Chief Executive Philippe Dauman, who replaced 92-year-old majority-owner Sumner Redstone as executive chairman last week, hit back at critics suggesting he may not be able to turn around the media company’s fortunes.

“Our outlook and the facts have been distorted and obscured by the naysayers, self-interested critics and publicity seekers,” Dauman said on a call with analysts.

He said Redstone and he were “in harmony” about the company’s strategy. Redstone, who is now chairman emeritus, was on the call, according to Viacom, but did not speak.

Redstone stepped aside as executive chairman at Viacom and his other large majority holding CBS Corp last week, amid doubts about his mental fitness. Redstone’s daughter Shari publicly opposed Dauman’s appointment to her father’s post.

Last week, Mario Gabelli, the second-largest owner of voting shares in Viacom after the Redstone family, said Dauman has six to nine months to turn the company around.

“Philippe has to deliver,” Gabelli told Reuters last week, adding that he wants to see a more aggressive digital and mobile strategy from Viacom.

In that direction, the company announced a deal with video messaging app provider Snapchat on Tuesday that gives Viacom exclusive rights to sell advertising around Snapchat’s content.

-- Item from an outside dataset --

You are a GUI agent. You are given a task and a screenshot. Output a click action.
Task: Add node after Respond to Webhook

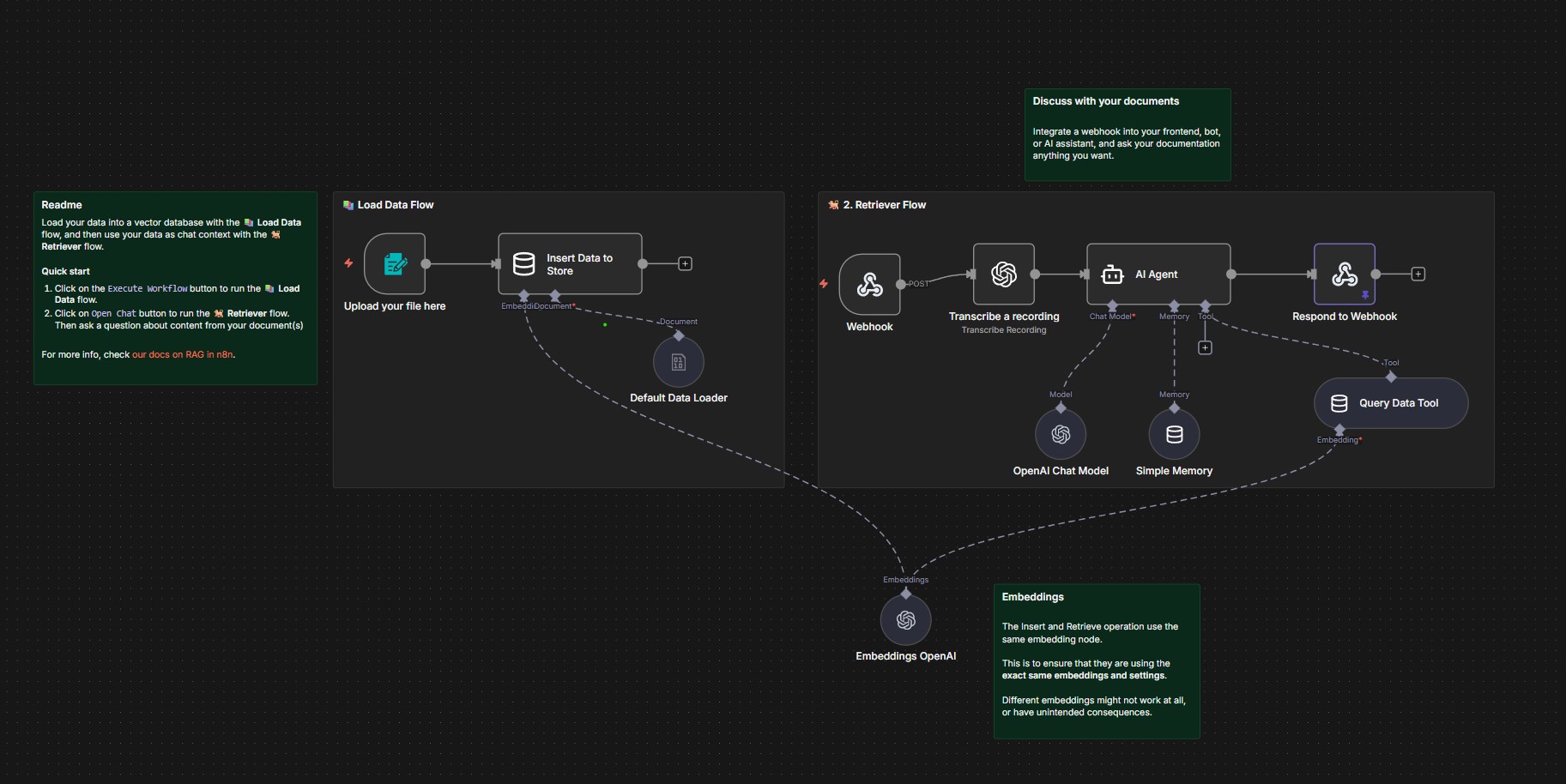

For the first quarter of its fiscal 2016, Viacom said domestic advertising revenue fell 4 percent, as price increases were more than offset by a decline in traditional ratings at some of Viacom’s networks.

Three analysts told Reuters they had forecast domestic ad revenue to fall 5 percent in the quarter, which ended Dec. 31. Still, the drop was an improvement from the September quarter’s 7-percent fall.

Viacom has struggled with lower ratings for its cable networks in recent years as younger viewers migrate to online and mobile video.

Total revenue declined 5.7 percent to $3.15 billion, below the $3.26 billion Wall Street had expected, according to Thomson Reuters I/B/E/S.

Excluding some items, Viacom earned $1.18 per share, meeting analysts’ average estimate.

Viacom’s stock is now down more than 45 percent in the past 12 months. It fell $4.67 to $37.22 in early Tuesday trading.

Revenue in Viacom’s filmed entertainment division, which includes Paramount, fell 15 percent to $612 million, hurt by fewer big film releases. The year-earlier quarter included the strong performance of “Teenage Mutant Ninja Turtles.”